Phayul[Tuesday, February 26, 2013 16:16]
DHARAMSHALA, February 26: In confirmed reports coming out of Tibet, a monk set himself on fire yesterday in Ngaba region of eastern Tibet in protest against China’s continued occupation of Tibet.

Sangdag, a monk of the Dhiphu Monastery, set himself ablaze on a main road in Ngaba district at around 10 am (local time).

According to the exile base of Kirti Monastery in Dharamshala, Sangdag’s present condition is unknown.

“Soon after Sangdag carried out his fiery protest, Chinese security personnel arrived at the scene and doused the flames on his body,” Kirti Monastery said in a release today. “He was taken a hospital in Ngaba but shortly after that the Chinese police bundled him away to another place.”

The release added that details of Sangdag’s self-immolation protest and his current condition and whereabouts are not available.

The Dhiphu Gon Gelek Terzoe Ling Monastery, founded by Dhiphu Choeje, currently has around 500 monks.

Also yesterday, another Tibetan, Tsezung Kyab, 27, passed away in his self-immolation protest in front of the Shitsang Monastery in Luchu region of eastern Tibet. The large number of Tibetans who were taking part in religious rituals at the Monastery surrounded Tsezung Kyab’s body and rescued it from falling into the hands of Chinese security personnel. 

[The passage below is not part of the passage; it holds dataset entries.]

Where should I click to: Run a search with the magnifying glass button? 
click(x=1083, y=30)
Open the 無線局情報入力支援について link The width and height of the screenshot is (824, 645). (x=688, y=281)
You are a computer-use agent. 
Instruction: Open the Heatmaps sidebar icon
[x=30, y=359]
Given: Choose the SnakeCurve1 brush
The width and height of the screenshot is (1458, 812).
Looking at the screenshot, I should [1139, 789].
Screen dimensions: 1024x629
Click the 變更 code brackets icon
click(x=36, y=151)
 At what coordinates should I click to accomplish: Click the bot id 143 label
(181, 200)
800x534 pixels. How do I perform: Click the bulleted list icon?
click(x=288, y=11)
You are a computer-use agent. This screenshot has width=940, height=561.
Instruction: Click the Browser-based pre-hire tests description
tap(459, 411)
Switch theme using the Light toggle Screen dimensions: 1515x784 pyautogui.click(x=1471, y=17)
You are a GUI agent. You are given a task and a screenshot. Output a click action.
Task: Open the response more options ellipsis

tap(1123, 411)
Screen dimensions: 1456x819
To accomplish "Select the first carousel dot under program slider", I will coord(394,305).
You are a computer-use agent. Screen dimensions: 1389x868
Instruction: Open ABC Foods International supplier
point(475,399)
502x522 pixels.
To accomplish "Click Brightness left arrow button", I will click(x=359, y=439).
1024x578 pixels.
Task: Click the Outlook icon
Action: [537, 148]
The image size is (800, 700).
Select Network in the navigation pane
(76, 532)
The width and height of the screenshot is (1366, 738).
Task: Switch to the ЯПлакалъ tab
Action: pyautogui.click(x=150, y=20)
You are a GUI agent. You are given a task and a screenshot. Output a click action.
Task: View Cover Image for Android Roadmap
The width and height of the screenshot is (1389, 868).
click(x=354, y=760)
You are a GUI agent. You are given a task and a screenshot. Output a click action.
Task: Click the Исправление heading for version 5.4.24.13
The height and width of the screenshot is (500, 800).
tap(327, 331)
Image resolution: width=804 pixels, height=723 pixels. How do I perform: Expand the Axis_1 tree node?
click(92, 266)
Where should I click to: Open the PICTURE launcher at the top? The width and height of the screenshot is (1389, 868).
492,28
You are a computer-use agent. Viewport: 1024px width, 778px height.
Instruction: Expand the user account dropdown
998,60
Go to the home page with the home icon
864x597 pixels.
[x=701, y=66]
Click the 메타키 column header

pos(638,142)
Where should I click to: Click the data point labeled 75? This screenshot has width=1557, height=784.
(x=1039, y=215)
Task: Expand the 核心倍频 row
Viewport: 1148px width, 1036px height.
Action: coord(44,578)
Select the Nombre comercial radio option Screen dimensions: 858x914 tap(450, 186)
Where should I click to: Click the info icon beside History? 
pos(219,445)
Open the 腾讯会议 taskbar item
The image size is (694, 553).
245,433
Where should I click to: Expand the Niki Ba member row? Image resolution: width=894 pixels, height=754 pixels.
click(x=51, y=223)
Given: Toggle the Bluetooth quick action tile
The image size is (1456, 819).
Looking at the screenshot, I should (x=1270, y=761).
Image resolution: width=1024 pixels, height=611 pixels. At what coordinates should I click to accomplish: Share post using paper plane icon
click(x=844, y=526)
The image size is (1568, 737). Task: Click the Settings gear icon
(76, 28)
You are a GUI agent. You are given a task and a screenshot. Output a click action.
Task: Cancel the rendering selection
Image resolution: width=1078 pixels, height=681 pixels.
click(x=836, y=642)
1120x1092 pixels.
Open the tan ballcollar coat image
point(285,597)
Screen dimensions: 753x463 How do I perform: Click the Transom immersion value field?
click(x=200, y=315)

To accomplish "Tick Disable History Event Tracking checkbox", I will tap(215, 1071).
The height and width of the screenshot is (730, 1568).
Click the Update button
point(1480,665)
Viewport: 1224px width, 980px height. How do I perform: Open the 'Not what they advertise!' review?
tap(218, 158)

Since 2009, as many as 107 known Tibetans living under China’s rule have self-immolated demanding the return of Tibetan spiritual leader His Holiness the Dalai Lama from exile and freedom in Tibet.

11 Tibetans have self-immolated since the beginning of this year with eight of those fiery protests occurring in February.

Last month, the Tibet Policy Institute, a think tank affiliated with the exile Tibetan administration in a white paper on the crisis in Tibet noted that the self-immolations were a "stark judgment of Chinese rule in Tibet." 

The report titled, Why Tibet is Burning? said China’s policies of political repression, cultural assimilation, social discrimination, environment destruction, economic marginalisation were the principle reasons for Tibet’s fiery protests.